REQUIRED TASKS>
a – Retype the pandas tutorial excerpt starting at "Figure 1.39: Using" and ending at "methods of pandas.".
b – Translate this sentence from the pandas tutorial into Spanish: "A pandas Series is a one-dimensional labeled array that is capable of holding any type of data."
c – Proceed with the pandas tutorial, picking up after its last line.

ARTICLE>
Figure 1.39: Using NumPy's mean method with a pandas DataFrame

Note

To access the source code for this specific section, please refer to https://packt.live/2N7E2Kh.

You can also run this example online at https://packt.live/2Y3B2Fa.

This exercise of how to use NumPy's mean method with a pandas DataFrame shows that, in some cases, NumPy has better functionality. However, the DataFrame format of pandas is more applicable, so we combine both libraries to get the best out of both.

You've completed your first exercise with pandas, which showed you some of the similarities, and also differences when working with NumPy and pandas. In the following exercise, this knowledge will be consolidated. You'll also be introduced to more complex features and methods of pandas.

Basic Operations of pandas

In this section, we will learn about the basic pandas operations, such as indexing, slicing, and iterating, and implement them with an exercise.

Indexing

Indexing with pandas is a bit more complex than with NumPy. We can only access columns with a single bracket. To use the indices of the rows to access them, we need the iloc method. If we want to access them with index_col (which was set in the read_csv call), we need to use the loc method:

# index the 2000 col
dataset["2000"]
# index the last row
dataset.iloc[-1]
# index the row with index Germany
dataset.loc["Germany"]
# index row Germany and column 2015
dataset[["2015"]].loc[["Germany"]]

Slicing

Slicing with pandas is even more powerful. We can use the default slicing syntax we've already seen with NumPy or use multi-selection. If we want to slice different rows or columns by name, we can simply pass a list into the brackets:

# slice of the first 10 rows
dataset.iloc[0:10]
# slice of rows Germany and India
dataset.loc[["Germany", "India"]]
# subset of Germany and India with years 1970/90
dataset.loc[["Germany", "India"]][["1970", "1990"]]

Iterating

Iterating DataFrames is also possible. Considering that they can have several dimensions and dtypes, the indexing is very high level and iterating over each row has to be done separately:

# iterating the whole dataset
for index, row in dataset.iterrows():
    print(index, row)

Series

A pandas Series is a one-dimensional labeled array that is capable of holding any type of data. We can create a Series by loading datasets from a .csv file, Excel spreadsheet, or SQL database. There are many different ways to create them, such as the following:

  • NumPy arrays:
    # import pandas
    import pandas as pd
    # import numpy
    import numpy as np
    # creating a numpy array
    numarr = np.array(['p','y','t','h','o','n'])
    ser = pd.Series(numarr)
    print(ser)
  • pandas lists:
    # import pandas
    import pandas as pd
    # creating a pandas list
    plist = ['p','y','t','h','o','n']
    ser = pd.Series(plist)

EXCERPTED DATA>

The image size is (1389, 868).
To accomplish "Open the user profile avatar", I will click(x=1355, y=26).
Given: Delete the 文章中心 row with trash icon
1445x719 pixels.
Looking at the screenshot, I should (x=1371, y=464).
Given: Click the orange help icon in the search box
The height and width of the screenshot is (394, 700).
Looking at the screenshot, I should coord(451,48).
---
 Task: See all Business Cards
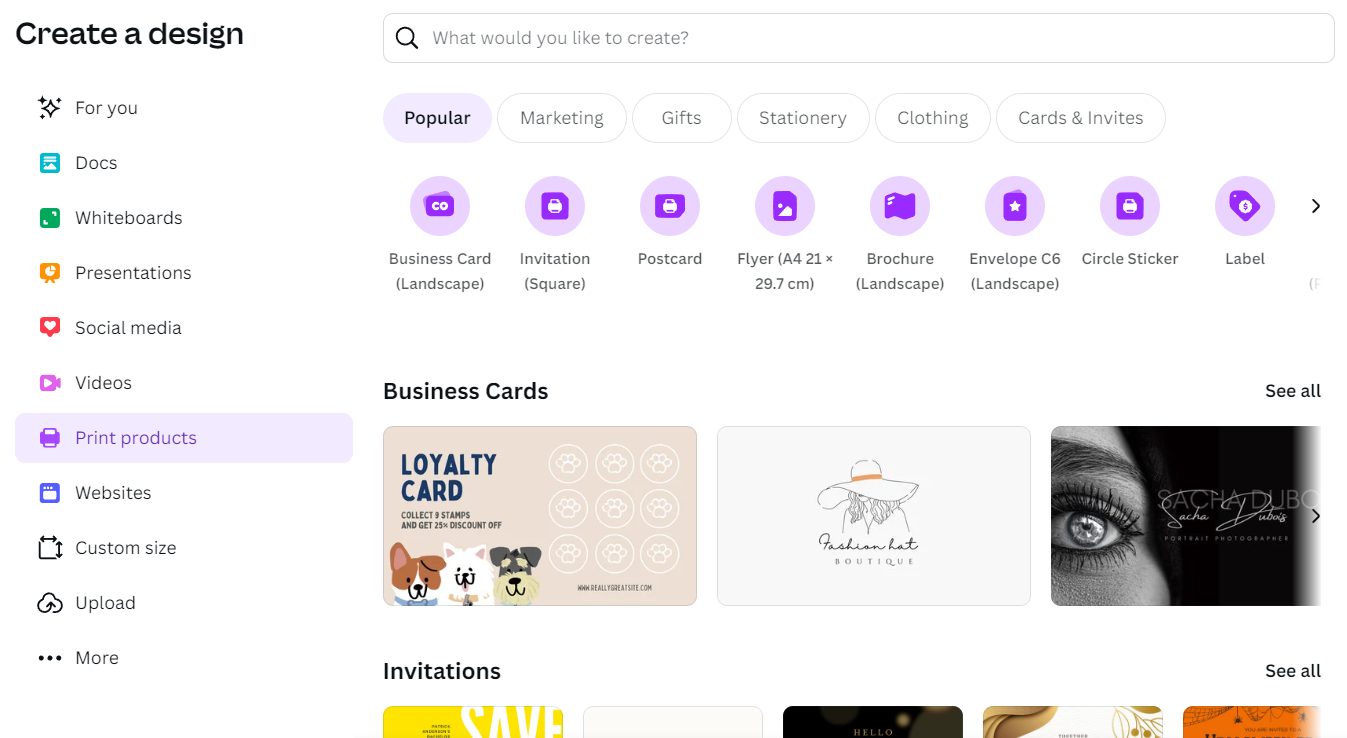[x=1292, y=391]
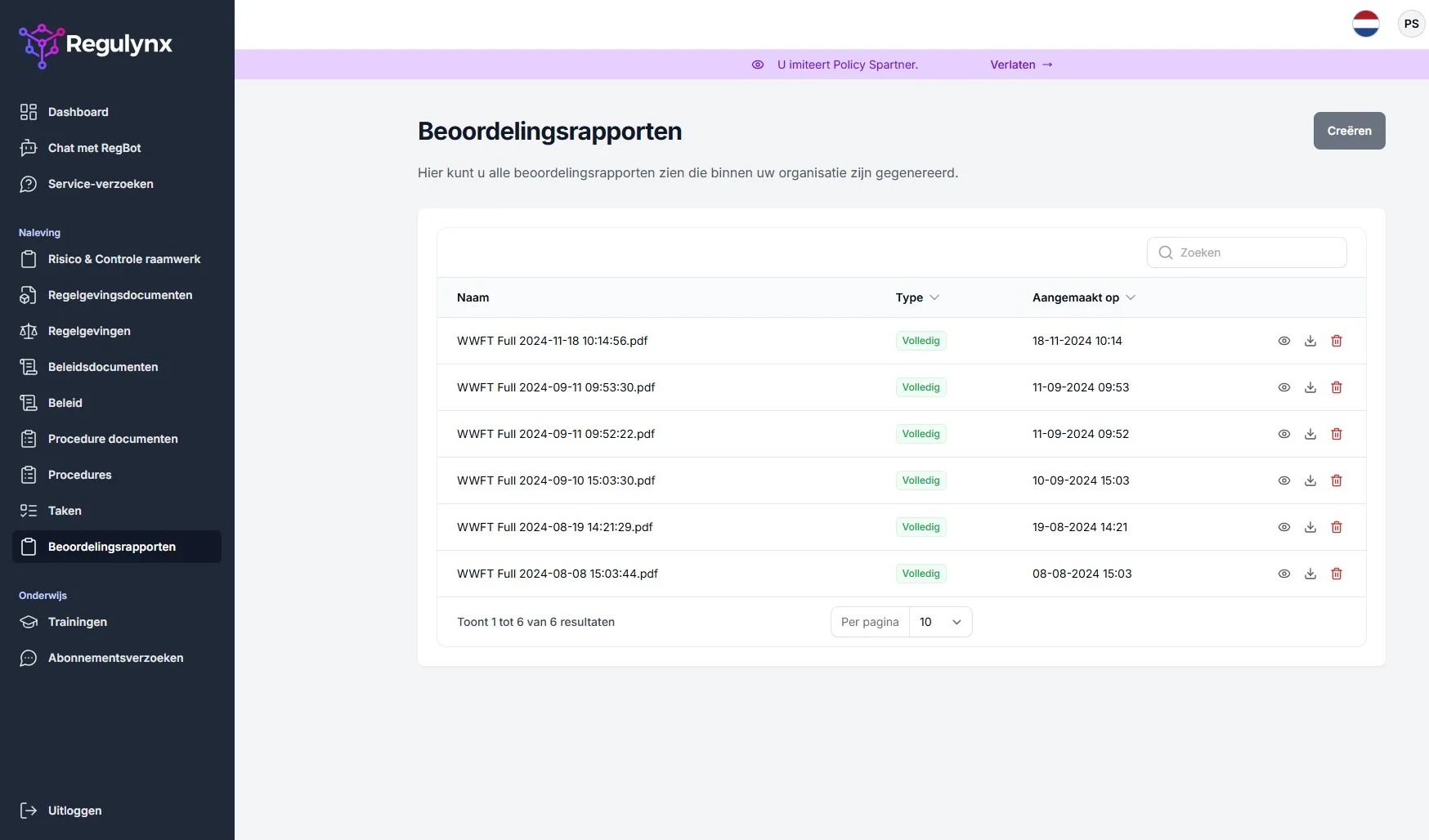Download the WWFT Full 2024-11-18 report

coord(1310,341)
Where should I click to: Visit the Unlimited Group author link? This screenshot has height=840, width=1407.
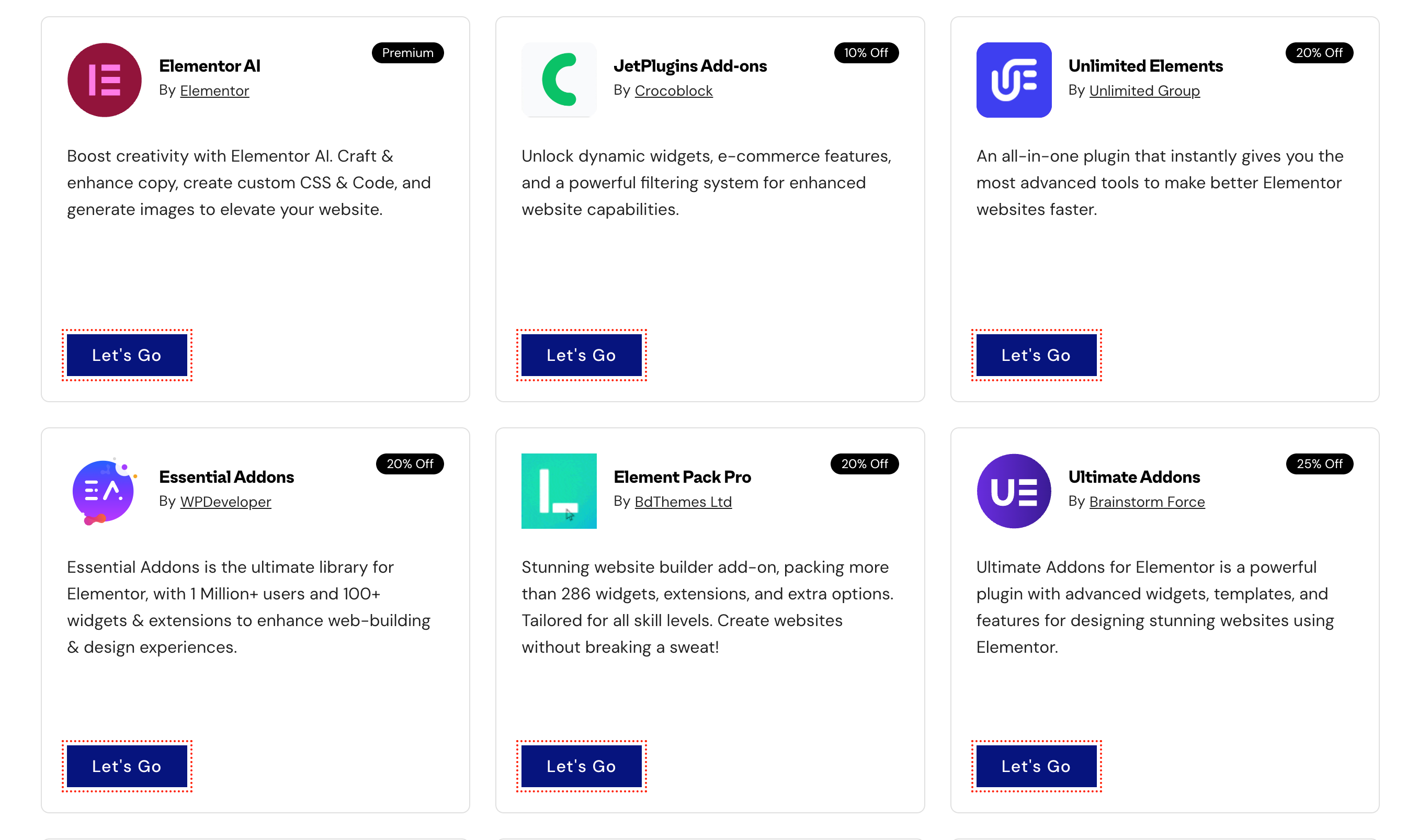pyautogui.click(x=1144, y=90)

EXPECTED RESPONSES>
a –
Figure 1.39: Using NumPy's mean method with a pandas DataFrame

Note

To access the source code for this specific section, please refer to https://packt.live/2N7E2Kh.

You can also run this example online at https://packt.live/2Y3B2Fa.

This exercise of how to use NumPy's mean method with a pandas DataFrame shows that, in some cases, NumPy has better functionality. However, the DataFrame format of pandas is more applicable, so we combine both libraries to get the best out of both.

You've completed your first exercise with pandas, which showed you some of the similarities, and also differences when working with NumPy and pandas. In the following exercise, this knowledge will be consolidated. You'll also be introduced to more complex features and methods of pandas.

b – Una Series de pandas es un arreglo unidimensional etiquetado capaz de contener cualquier tipo de datos.

c –
    print(ser)

Now, we will use basic pandas operations in an exercise.

Exercise 1.06: Indexing, Slicing, and Iterating Using pandas

In this exercise, we will use the previously discussed pandas features to index, slice, and iterate DataFrames using pandas Series. To derive some insights from our dataset, we need to be able to explicitly index, slice, and iterate our data. For example, we can compare several countries in terms of population density growth.

Let's use the indexing, slicing, and iterating operations to display the population density of Germany, Singapore, United States, and India for years 1970, 1990, and 2010.

Indexing

  1. Create a new Jupyter Notebook and save it as Exercise1.06.ipynb in the Chapter01/Exercise1.06 folder.
  2. Import the necessary libraries:
    import pandas as pd
  3. Use the read_csv method to load the world_population.csv dataset and use the first column, (containing the country names) as our index using the index_col parameter:
    dataset = \
    pd.read_csv('../../Datasets/world_population.csv', \
                index_col=0)
  4. Index the row with the index_col "United States" using the loc method:
    dataset.loc[["United States"]].head()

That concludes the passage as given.